シンシャがずっと私に負い目を感じていることはわかっていた。賢明すぎる彼だから、ガーネットのことを私に謝りにこないことも、赦しを望んでいないことも、背負っていく覚悟であることも分かりきっていた。賢明で、優しくて。だからこんな暗いところに独りぼっちであることを受け入れてしまっている。傷だらけでいろんな後悔を体に詰め込んでいる彼は月明かりの中でもやっぱり綺麗だった。
 彼のこんな顔は、初めて見たかもしれない。もしかしたらガーネットに毒を纏わせてしまった時と同じ顔なのかもしれないけれど、できればそれよりもうちょっとでも、絶望してくれていたらなんて望んでしまう。
「ごめん、でもガーネットばかりずるいじゃない?」
 口角を上げたつもりが、視界が砕けた。こんな私でも守ろうとしてくれたのか、顔の右側は彼の毒がこびりついていて何も見えない。自分から捕まりにいくような愚か者、放っておけばいいのに。

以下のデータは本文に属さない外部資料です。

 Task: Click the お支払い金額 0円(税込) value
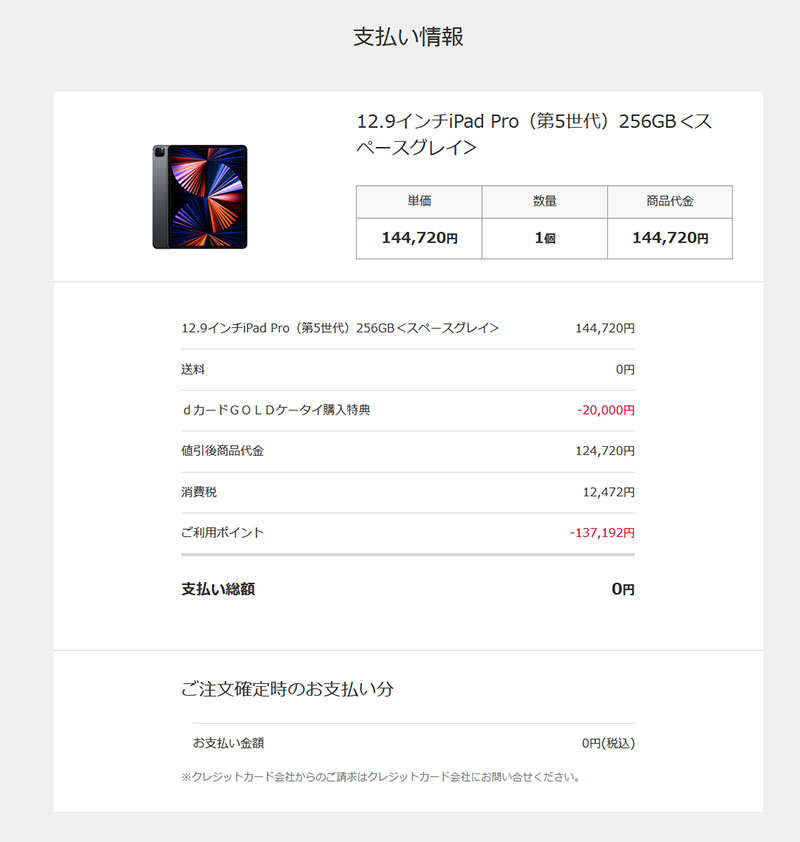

案の定、優しい彼はちゃんと絶望してくれている。体が欠けて、私の記憶を亡くしたガーネットを見て思い知った。忘れられてしまうことの恐怖を、悍ましさを。体が欠けなくたって、知らぬ間に取りこぼしていくのだ。時間が経つと、あれをしたのは誰だっけ、ああ言ったのは誰だっけ。そうやって薄れていくことがひどく怖いものだと知った。
 そんな中、ガーネットのあの一言だけは、忘れたくても忘れられなかった。すごいと思った、いいなと思った。私もこんなふうに誰かに残りたいと願ってしまった。
「シンシャ」
「待って……」
 ぼろぼろとまぶたの隙間から銀色の毒をこぼしながら、縋るように手を伸ばしてくれるシンシャに一番綺麗に見えるように笑う。産まれてきてから一番、清々しい気持ちだった。